PROBLEM DESCRIPTION ->
From start to finish, set down the entries below exactly, leaving out the pictures.

----------

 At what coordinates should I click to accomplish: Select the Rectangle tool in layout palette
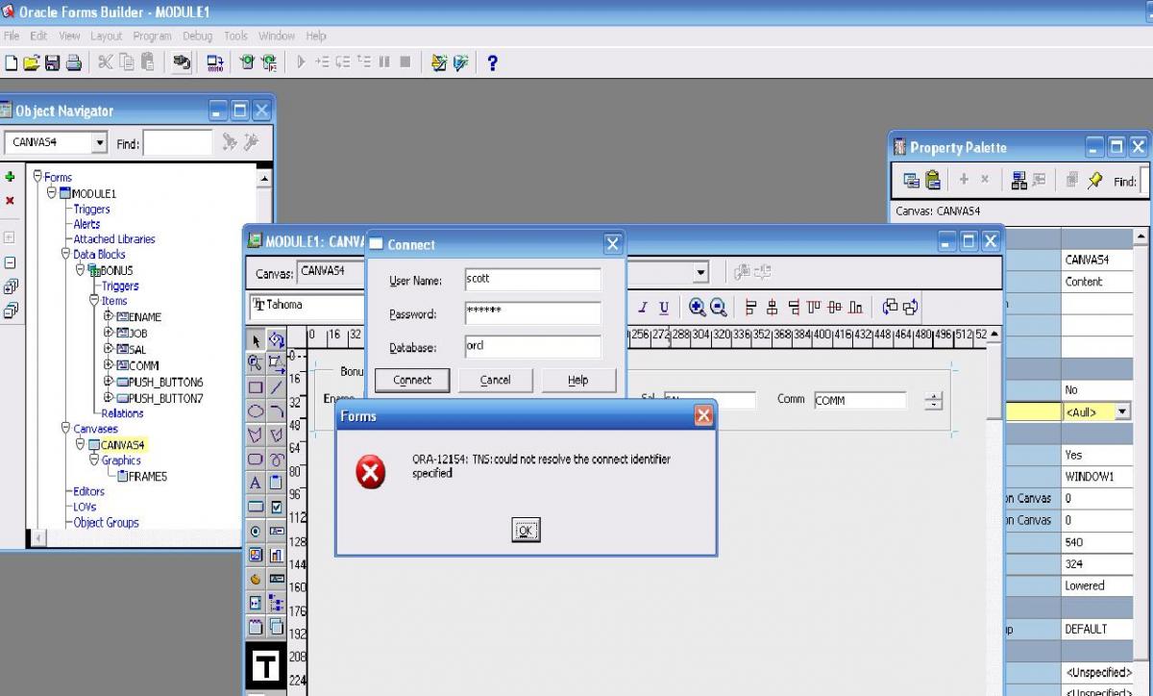pyautogui.click(x=256, y=387)
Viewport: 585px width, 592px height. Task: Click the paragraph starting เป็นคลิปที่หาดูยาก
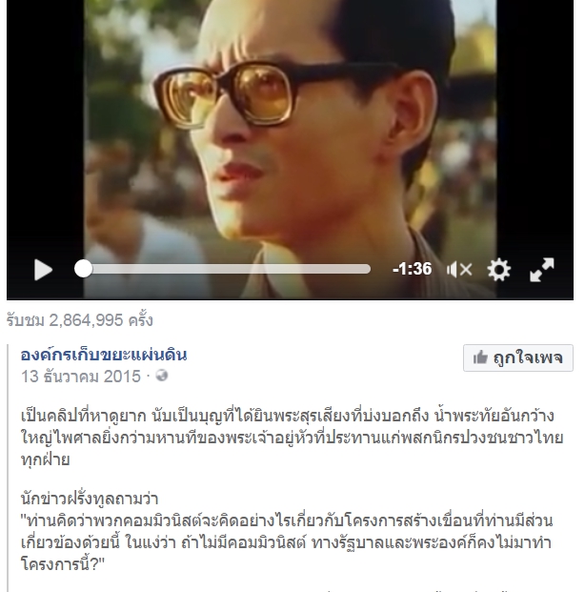tap(293, 438)
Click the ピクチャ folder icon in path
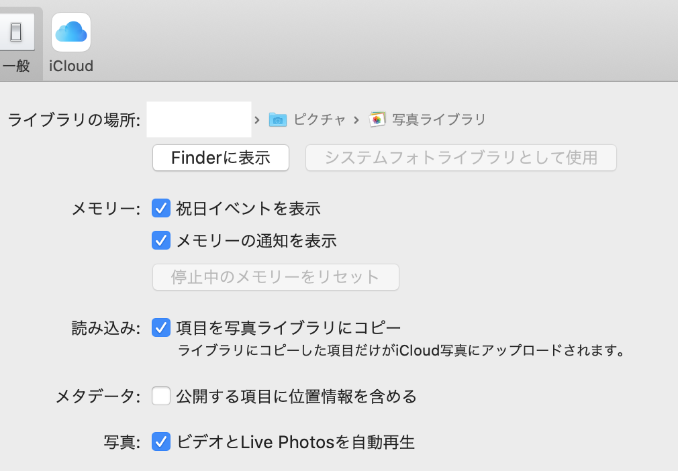 tap(277, 120)
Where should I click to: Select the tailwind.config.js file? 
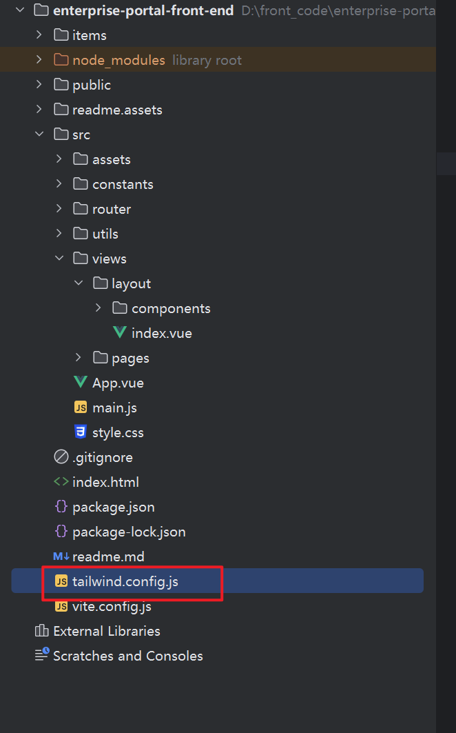125,581
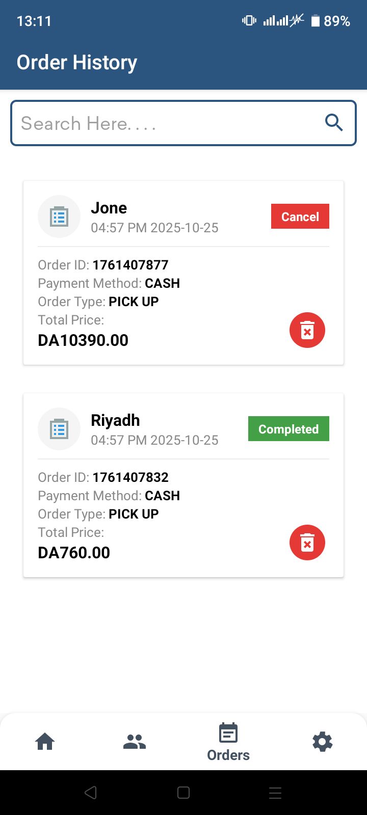Tap Jone's order clipboard icon
This screenshot has width=367, height=815.
[x=59, y=216]
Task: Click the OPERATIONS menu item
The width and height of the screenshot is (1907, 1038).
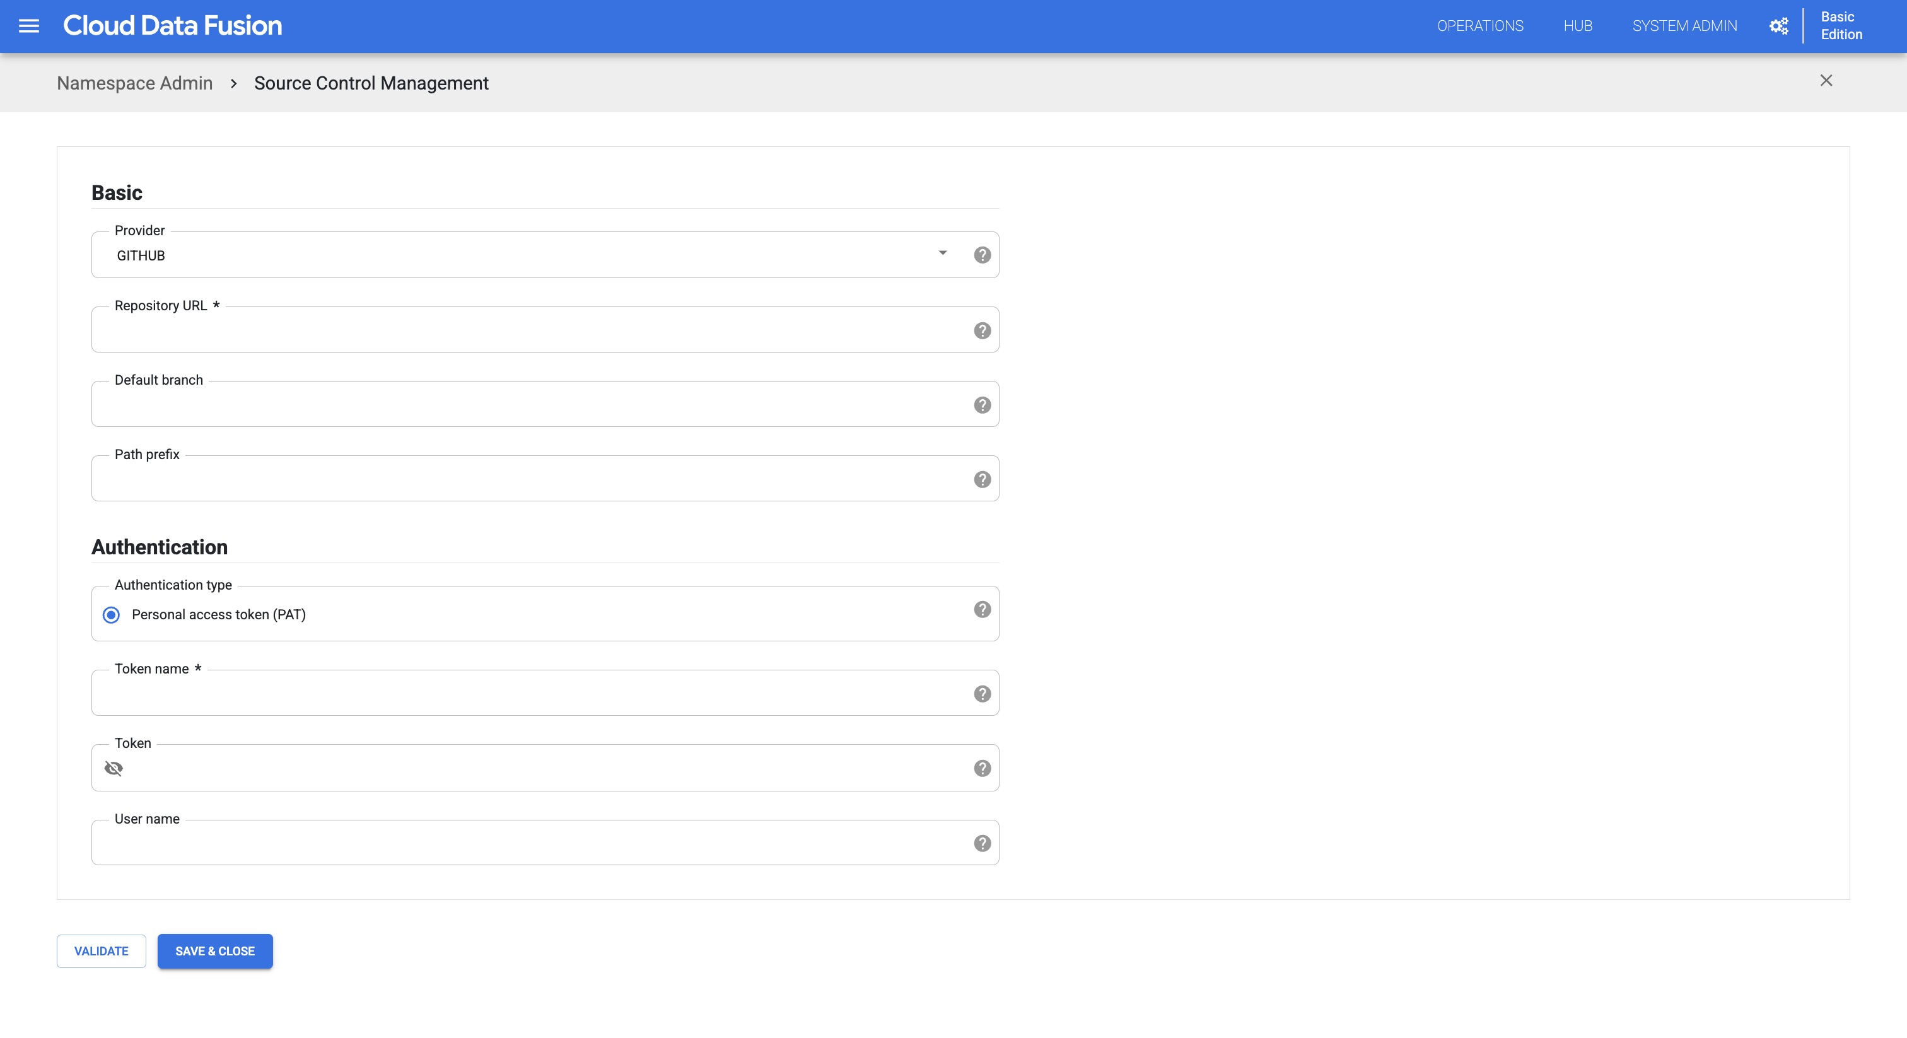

----------

WRITTEN ANSWER ->
 At what coordinates should I click to accomplish: Select the Rectangle tool in layout palette
pyautogui.click(x=256, y=387)
Viewport: 585px width, 592px height. Task: Click the paragraph starting เป็นคลิปที่หาดูยาก
tap(293, 438)
Click the ピクチャ folder icon in path
 tap(277, 120)
Where should I click to: Select the tailwind.config.js file? 
125,581
Tap Jone's order clipboard icon
This screenshot has width=367, height=815.
[x=59, y=216]
Task: Click the OPERATIONS menu item
The width and height of the screenshot is (1907, 1038).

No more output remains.